- 1 lb ground beef
- 1 onion, chopped
- 2 cloves garlic, minced
- 1 can (14 oz) diced tomatoes, undrained
- 1 can (8 oz) tomato sauce
- 1 can (4 oz) sliced mushrooms, drained
- 1 tsp dried oregano
- 1 tsp dried basil
- 1/2 tsp salt
- 1/4 tsp black pepper
- 2 cups cooked elbow macaroni
- 1 cup shredded cheddar cheese
- Preheat your oven to 350°F (175°C).
- In a large skillet, cook the ground beef, onion, and garlic over medium-high heat until the beef is browned and the onion is tender. Drain off any excess fat.
- Add the diced tomatoes (with their juice), tomato sauce, mushrooms, oregano, basil, salt, and pepper to the skillet. Stir well and bring to a boil.

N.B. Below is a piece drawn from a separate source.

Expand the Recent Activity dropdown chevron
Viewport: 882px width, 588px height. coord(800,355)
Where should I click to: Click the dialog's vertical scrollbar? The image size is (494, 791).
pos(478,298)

- Reduce the heat to low and let the mixture simmer for 10-15 minutes, stirring occasionally.
- Meanwhile, cook the elbow macaroni according to package instructions until al dente. Drain well.

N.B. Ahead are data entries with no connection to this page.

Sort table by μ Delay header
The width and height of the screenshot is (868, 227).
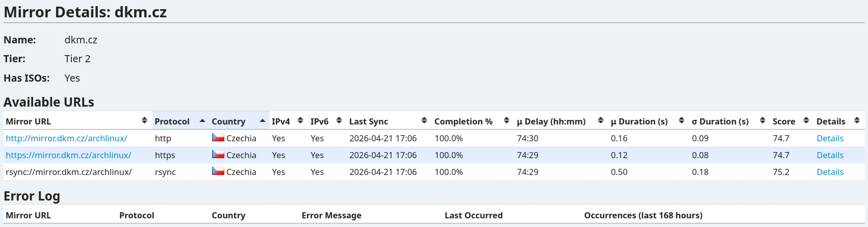tap(551, 121)

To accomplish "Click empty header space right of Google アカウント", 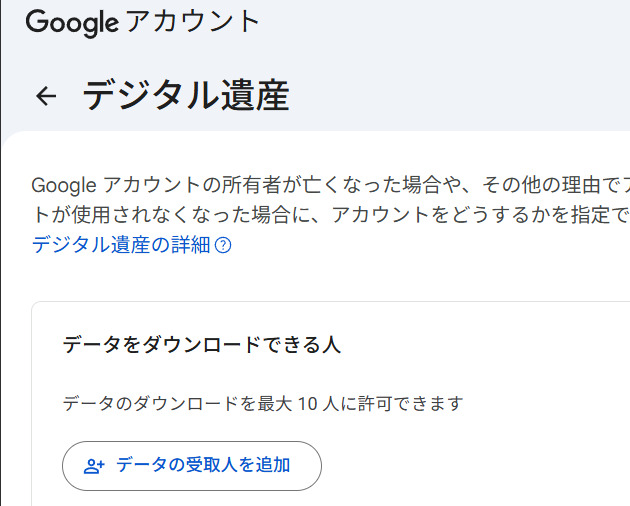I will pyautogui.click(x=450, y=22).
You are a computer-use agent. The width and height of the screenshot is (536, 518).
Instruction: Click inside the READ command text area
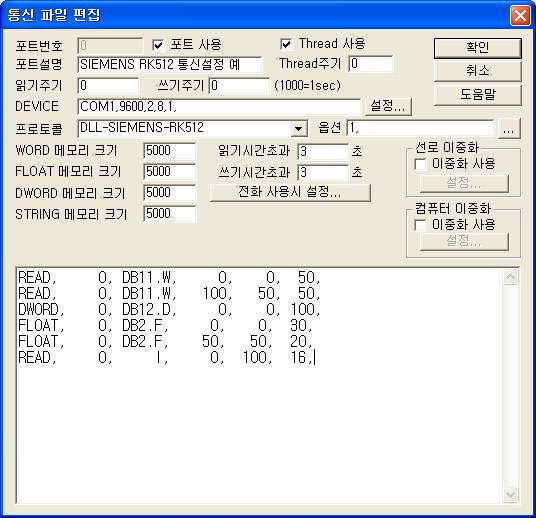pyautogui.click(x=259, y=385)
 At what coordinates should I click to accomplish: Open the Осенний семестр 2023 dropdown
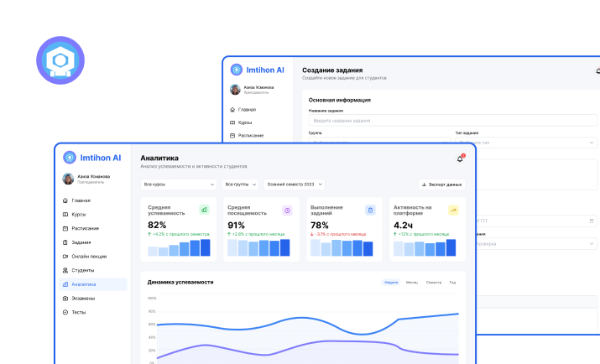point(295,184)
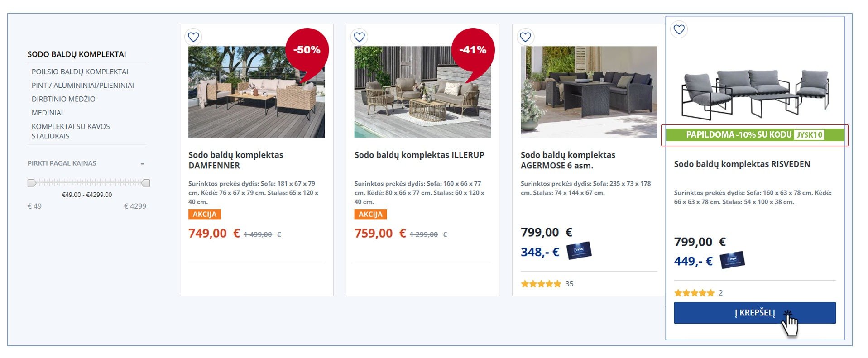Open Sodo baldų komplektas ILLERUP title link
The image size is (868, 358).
[419, 155]
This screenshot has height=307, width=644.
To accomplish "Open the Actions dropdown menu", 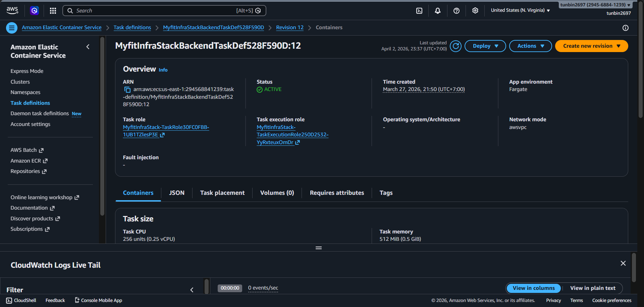I will coord(530,46).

- Add the cooked elbow macaroni to the skillet with the beef mixture and stir to combine.
- Transfer the beef and macaroni mixture to a 9×13 inch baking dish. Sprinkle the shredded cheddar cheese on top.
- Bake in the preheated oven for 20-25 minutes, or until the cheese is melted and bubbly.
- Remove the casserole from the oven and let it cool for a few minutes before serving.
Enjoy your delicious Ground Beef Casserole!